Petrobras Cuts Spending, Quarter Profits Fall 19%
By Jeb Blount, Reuters
Brazil's state-run oil company Petrobras moved to check years of missed targets, soaring costs and rising debt by scaling back near-term investments and setting a limit on long-term growth.
Petroleo Brasileiro SA, as Petrobras is formally known, cut its five-year investment outlook for the 2014-2018 period to $221 billion, 6.8 percent less than its previous 2013-2017 plan, after reporting a 19 percent drop in fourth-quarter profit late on Tuesday.
The company said production would still more than double to 5.2 million barrels of oil and natural gas a day (bpd) in 2020, and then plateau at that level for the next decade, according to a new strategic plan ending in 2030.

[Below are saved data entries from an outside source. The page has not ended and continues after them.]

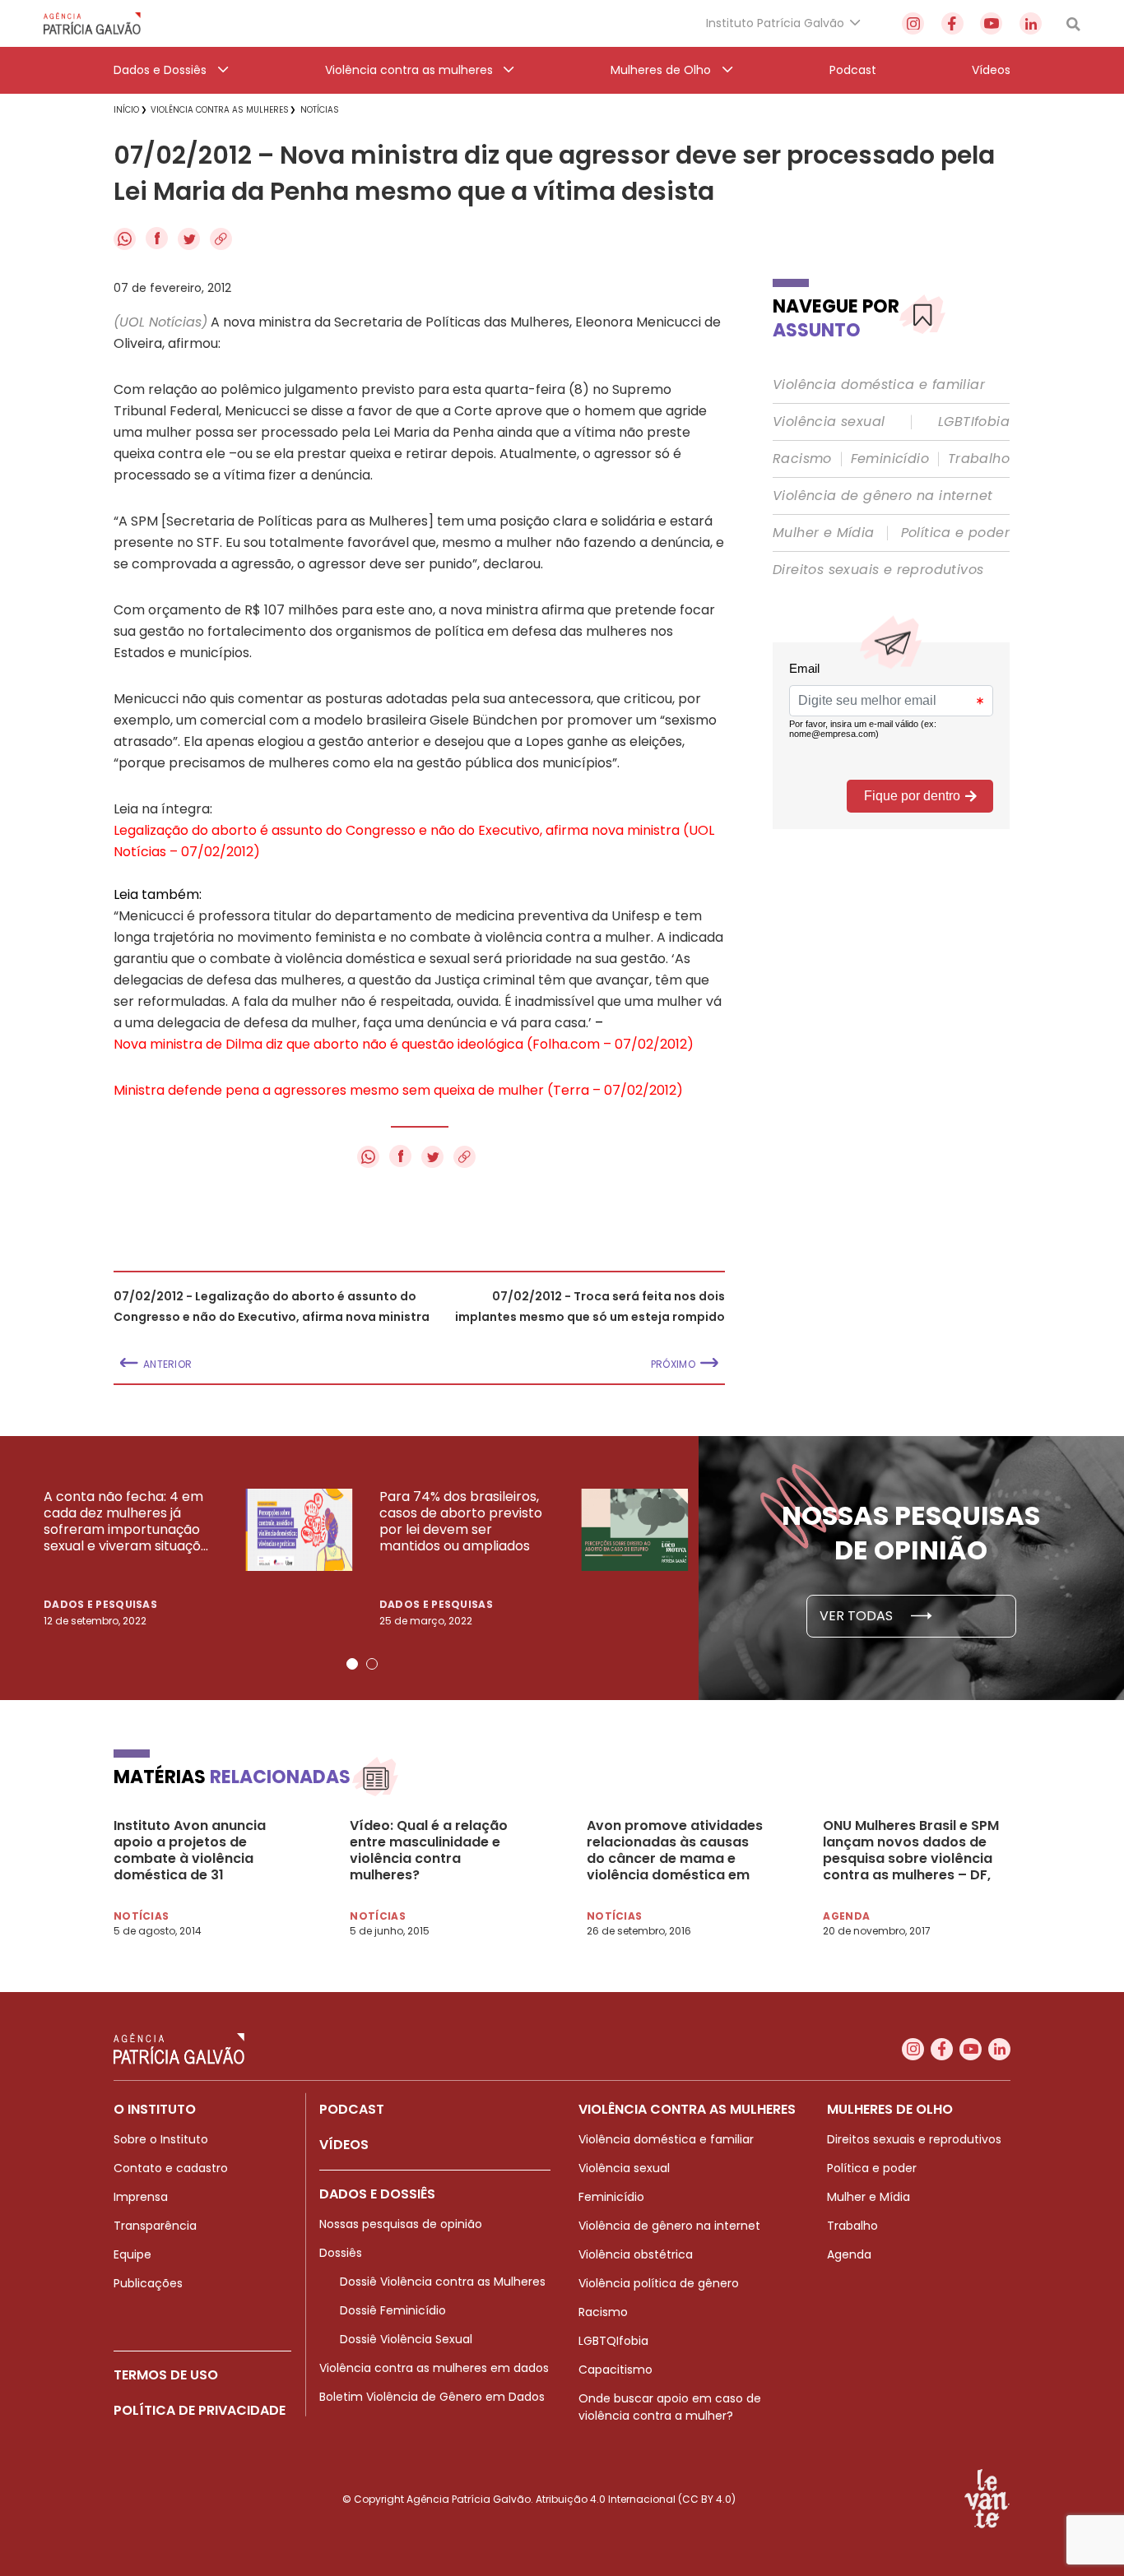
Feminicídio (890, 459)
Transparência (155, 2225)
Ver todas (858, 1615)
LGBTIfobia (974, 422)
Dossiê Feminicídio (393, 2310)
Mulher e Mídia (824, 533)
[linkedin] (1030, 23)
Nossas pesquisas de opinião (400, 2224)
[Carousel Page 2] (372, 1664)
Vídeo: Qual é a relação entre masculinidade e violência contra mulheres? (429, 1850)
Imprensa (141, 2197)
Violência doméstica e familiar (879, 385)
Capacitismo (615, 2369)
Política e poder (955, 533)
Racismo (802, 459)
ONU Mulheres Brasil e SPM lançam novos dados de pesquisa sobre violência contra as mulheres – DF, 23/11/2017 (911, 1850)
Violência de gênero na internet (882, 496)
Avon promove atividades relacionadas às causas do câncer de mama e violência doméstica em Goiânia (675, 1850)
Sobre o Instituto (161, 2139)
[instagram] (913, 23)
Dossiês (340, 2253)
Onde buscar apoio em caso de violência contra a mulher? (669, 2407)
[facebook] (952, 23)
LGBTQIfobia (613, 2341)
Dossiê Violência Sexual (406, 2339)
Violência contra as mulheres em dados (434, 2368)
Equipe (132, 2254)
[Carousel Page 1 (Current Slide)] (352, 1664)
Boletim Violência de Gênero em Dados (432, 2396)
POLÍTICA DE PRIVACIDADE (200, 2410)
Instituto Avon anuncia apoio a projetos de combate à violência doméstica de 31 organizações (190, 1850)
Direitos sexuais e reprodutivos (878, 570)
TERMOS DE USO (166, 2374)
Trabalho (979, 459)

Of the 2020-2030 production, Petrobras expects to own 4 million bpd of the output, the rest will belong to partners and the Brazilian government. The 2030 outlook is a sign that Petrobras considers its days of major production increases based on recent offshore discoveries to be numbered.
After two years of stagnant output, Petrobras needs rising production to justify what was the world's largest corporate spending program as well as to pay large debts that will have to rise more to meet new offshore oil exploration commitments.
The new output strategy supplants a 2020 plan that has become untenable as the government imposes new offshore exploration and development responsibilities on Petrobras. Development of new sources of oil and gas in North America has also upended the global energy outlook and shrunk the need for imports from the world's top oil consumer, the United States.
"The phenomenon of shale gas and tight oil in the United States have been changing the world geopolitics of oil," Petrobras said in a statement.
"It's in this context that Petrobras has made the big choices that guide its 2030 strategic plan."
The new goals help the company conform to a 2010 overhaul of Brazil's oil legislation that gives Petrobras the lead in developing giant new offshore resources discovered south of Rio de Janeiro in 2007. Other government policy, though, has stripped Petrobras of financial power that could have been used to help it meet earlier, more ambitious goals.
Strategic planning announced in 2008 said Petrobras would produce 5.7 million bpd by 2020 and 3.66 million bpd by 2014, 44 percent more than the 2.54 million bpd it produced last year.
After stagnating for two years, Petrobras now expects output to grow 7.5 percent in 2014, the company said in a statement.
Capital that might have earlier paid for higher production has gone instead to subsidize gasoline and diesel fuel in the domestic market. While the government allowed several price increases in 2013, Petrobras fuel prices at home still lag world prices forcing it to lose money on imports.
Petrobras' refining division lost more than 37 million reais ($16 million) in the last two years.
This has drained cash from Petrobras, and forced it to borrow instead. In 2013, what was already the world's most indebted oil company saw its debt rise 38 percent to 268 billion reais ($114 billion).
Petrobras long-term bonds were downgraded by Moody's Investors Service in November.
The new, smaller $221 billion 2014-2018 plan replaces the $237 billion, 2013-2017 plan, which was the world's largest corporate spending program.
Under the company's new plans, refining capacity will peak at about 3.9 million bpd in the 2020-2030 period, nearly double the 2 million bpd the company has today and nearly a third more than it plans to have by 2020.
The rise in oil processing capability should also allow the company to end its dependence on fuel imports.
Financial Results
While Petrobras profit dropped in the quarter to 6.28 billion reais ($2.68 billion) from 7.75 billion reais a year earlier, the result beat the average 5.41 billion reais estimate of five analysts surveyed by Reuters.
Net sales, or total sales minus sales taxes, rose 10 percent to 81.03 billion reais in the three months ended Dec. 31, from 73.41 billion reais a year earlier, in line with analysts' estimates.
Higher sales and some of the first major successes in controlling costs in recent years helped boost the operating results.
Earnings before interest, taxes, depreciation and amortization, or EBITDA, rose 30 percent to 15.55 billion reais from 11.94 billion reais in the fourth quarter of 2012.
Results were also bolstered by asset sales.
While operational results were better than expected, tax, currency exchange and other financial expenses limited their impact. Brazil's real was on average about 10 percent weaker in the fourth quarter of 2013 compared with a year earlier, forcing the company to take non-cash financial losses. It also drove up the local currency cost of fuel imports.
Those losses would have been far higher and profit lower had Petrobras not decided to defer 4.6 billion reais of currency-related losses to a later date under generally accepted accounting rules.
Petrobras reported a full-year profit of 23.57 billion reais in 2013, 11 percent more than in 2012. It would have been much lower had it not deferred 13.38 billion of currency losses to a later date.